══ Dataset content ══

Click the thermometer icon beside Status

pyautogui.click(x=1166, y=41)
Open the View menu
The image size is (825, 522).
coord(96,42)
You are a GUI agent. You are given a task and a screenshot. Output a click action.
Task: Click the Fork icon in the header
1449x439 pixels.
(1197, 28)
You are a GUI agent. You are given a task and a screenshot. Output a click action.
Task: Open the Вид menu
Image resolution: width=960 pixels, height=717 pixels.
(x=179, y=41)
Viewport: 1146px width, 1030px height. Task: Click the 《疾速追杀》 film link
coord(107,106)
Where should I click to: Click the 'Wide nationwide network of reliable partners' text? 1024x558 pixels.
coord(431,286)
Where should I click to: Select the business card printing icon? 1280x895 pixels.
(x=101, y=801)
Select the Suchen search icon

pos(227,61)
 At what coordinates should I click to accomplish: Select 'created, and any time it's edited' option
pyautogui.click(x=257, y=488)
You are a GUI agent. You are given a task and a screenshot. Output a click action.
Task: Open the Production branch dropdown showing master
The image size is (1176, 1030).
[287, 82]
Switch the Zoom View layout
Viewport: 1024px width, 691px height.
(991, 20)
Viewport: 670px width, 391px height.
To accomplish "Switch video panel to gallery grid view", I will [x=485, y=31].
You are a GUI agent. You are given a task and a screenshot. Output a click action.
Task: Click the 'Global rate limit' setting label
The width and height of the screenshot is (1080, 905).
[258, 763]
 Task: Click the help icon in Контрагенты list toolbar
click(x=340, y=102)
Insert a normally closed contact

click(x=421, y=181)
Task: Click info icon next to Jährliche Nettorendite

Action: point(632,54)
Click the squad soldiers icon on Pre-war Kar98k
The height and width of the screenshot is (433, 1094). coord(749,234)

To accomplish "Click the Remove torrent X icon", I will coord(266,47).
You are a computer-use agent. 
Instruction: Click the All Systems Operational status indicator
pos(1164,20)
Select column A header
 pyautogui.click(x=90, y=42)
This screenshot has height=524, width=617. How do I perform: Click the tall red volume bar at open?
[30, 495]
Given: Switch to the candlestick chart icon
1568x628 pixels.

═══

→ **What is being asked**
Turn every line of the material above into a JSON list of strings, one string per line, and skip the blank lines.

→ **Solution to this problem**
[
  "Click the thermometer icon beside Status",
  "pyautogui.click(x=1166, y=41)",
  "Open the View menu",
  "The image size is (825, 522).",
  "coord(96,42)",
  "You are a GUI agent. You are given a task and a screenshot. Output a click action.",
  "Task: Click the Fork icon in the header",
  "1449x439 pixels.",
  "(1197, 28)",
  "You are a GUI agent. You are given a task and a screenshot. Output a click action.",
  "Task: Open the Вид menu",
  "Image resolution: width=960 pixels, height=717 pixels.",
  "(x=179, y=41)",
  "Viewport: 1146px width, 1030px height. Task: Click the 《疾速追杀》 film link",
  "coord(107,106)",
  "Where should I click to: Click the 'Wide nationwide network of reliable partners' text? 1024x558 pixels.",
  "coord(431,286)",
  "Where should I click to: Select the business card printing icon? 1280x895 pixels.",
  "(x=101, y=801)",
  "Select the Suchen search icon",
  "pos(227,61)",
  " At what coordinates should I click to accomplish: Select 'created, and any time it's edited' option",
  "pyautogui.click(x=257, y=488)",
  "You are a GUI agent. You are given a task and a screenshot. Output a click action.",
  "Task: Open the Production branch dropdown showing master",
  "The image size is (1176, 1030).",
  "[287, 82]",
  "Switch the Zoom View layout",
  "Viewport: 1024px width, 691px height.",
  "(991, 20)",
  "Viewport: 670px width, 391px height.",
  "To accomplish \"Switch video panel to gallery grid view\", I will [x=485, y=31].",
  "You are a GUI agent. You are given a task and a screenshot. Output a click action.",
  "Task: Click the 'Global rate limit' setting label",
  "The width and height of the screenshot is (1080, 905).",
  "[258, 763]",
  " Task: Click the help icon in Контрагенты list toolbar",
  "click(x=340, y=102)",
  "Insert a normally closed contact",
  "click(x=421, y=181)",
  "Task: Click info icon next to Jährliche Nettorendite",
  "Action: point(632,54)",
  "Click the squad soldiers icon on Pre-war Kar98k",
  "The height and width of the screenshot is (433, 1094). coord(749,234)",
  "To accomplish \"Click the Remove torrent X icon\", I will coord(266,47).",
  "You are a computer-use agent. ",
  "Instruction: Click the All Systems Operational status indicator",
  "pos(1164,20)",
  "Select column A header",
  " pyautogui.click(x=90, y=42)",
  "This screenshot has height=524, width=617. How do I perform: Click the tall red volume bar at open?",
  "[30, 495]",
  "Given: Switch to the candlestick chart icon",
  "1568x628 pixels."
]